Per la nuova diga di Genova, butteranno in mezzo al mare un cassone di cemento alto trentatrè metri, largo trentacinque metri e lungo sessantasette metri, un palazzo di grandi dimensioni, poi un altro, poi un altro ancora……
Li caleranno cinquecento metri al largo della Diga, che centoventi anni fa il marchese Raffaele De Ferrari, principe di Lucedio, un genovese diventato finanziere mondiale, una specie di Rothscild dell’Ottocento, regalò a Genova, cambiandone per sempre il destino.
Sarà il primo atto di un kolossal, che il 4 maggio 2023, con questa cerimonia spettacolare, incomincia nell’ obiettivo di essere concluso entro la fine del 2026: la costruzione di una nuova diga foranea che permetta alla Superba di allungarsi in mare di quei cinquecento metri. E al suo storico porto, nato nel Medioevo, da cui partivano i crociati per liberare la Terra Santa dagli infedeli, da cui partiva la flotta di una potenza marinara dominante nel mondo del Diciassettesimo secolo, di lasciar entrare le supernavi porta container e da crociera, lunghe da trecento a quasi cinquecento metri.
Tre anni per cambiare faccia non solo al primo porto del Mediterraneo e trasformarlo nel concorrente dei grandi scali del Nord Europa e per realizzare la opera numero uno del PNRR italiano, il più grande cantiere dei prossimi decenni.
Si tratta di affondare questa diga in mare aperto, dove i fondali superano i cinquanta metri per una lunghezza di sette chilometri al largo di quella donata dal marchese De Ferrari, davanti a tutto o quasi il water front portuale genovese. Per coprire l’arco di costa, favorendo non solo l’ingresso delle supernavi.
Ma salvaguardando anche i terminal di uno scalo che avrà proiezioni inimmaginabili di traffico, secondo i calcoli della vigilia: almeno sette milioni di container contro i tre a stento, che entrano ed escono oggi dalla vecchia diga, obbligando le navi a pericolose evoluzioni.

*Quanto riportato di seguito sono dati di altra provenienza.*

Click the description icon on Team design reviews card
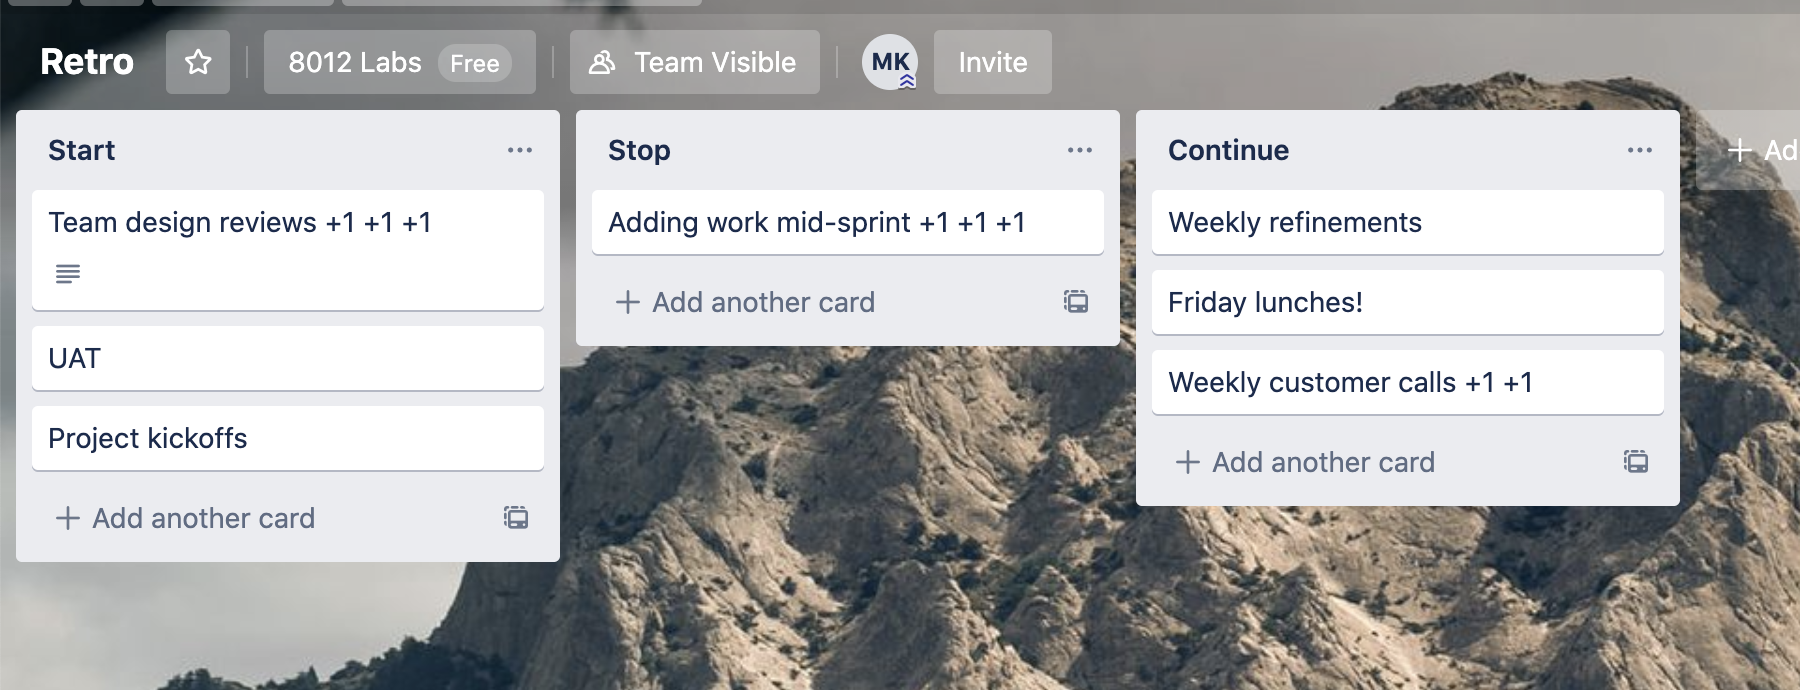The height and width of the screenshot is (690, 1800). 67,274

Ma non è solo un problema di dimensioni della costruzione, di riempimento del mare. Il grande problema è che la diga cambierà faccia alla città, non solo prolungandola, ma modificando a terra le dimensioni dei terminal stessi, dei moli, delle vie di comunicazioni per far arrivare e far partire i container.

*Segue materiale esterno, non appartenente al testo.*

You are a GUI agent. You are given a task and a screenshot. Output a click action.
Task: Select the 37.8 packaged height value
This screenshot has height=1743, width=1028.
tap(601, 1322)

Se si allunga una città di cinquecento metri verso il mare le modificazioni a terra diventano pesanti e invasive. E, infatti, la città già reagisce in un dibattito forte e polemico.
C’è già stata una marcia di cinquemila cittadini a Ponente di Genova, dove i quartieri sono stati nei decenni pesantemente modificati per incrementare gli spazi portuali e industriali.

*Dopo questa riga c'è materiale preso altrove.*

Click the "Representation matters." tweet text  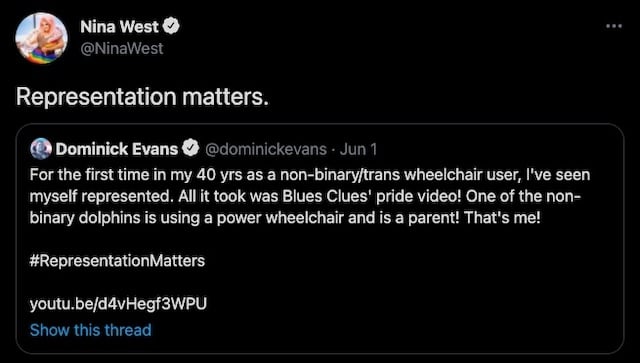click(142, 97)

Tra il 1930 della prima costruzione dell’Acciaieria Italsider-Ilva, gli anni Sessanta della costruzione dell’aeroporto, gli anni Ottanta della costruzione del porto satellite di Voltri-Prà, il mare è stato riempito per chilometri, le spiagge cancellate, l’identità di ex città come Cornigliano, Sestri, Pegli, Prà, Multedo, Voltri completamente stravolta.
Con la contro partita di centinaia di migliaia di posti di lavoro nelle fabbriche e sulle banchine, ma con un prezzo altissimo pagato per l’ambiente e la qualità della vita degli abitanti.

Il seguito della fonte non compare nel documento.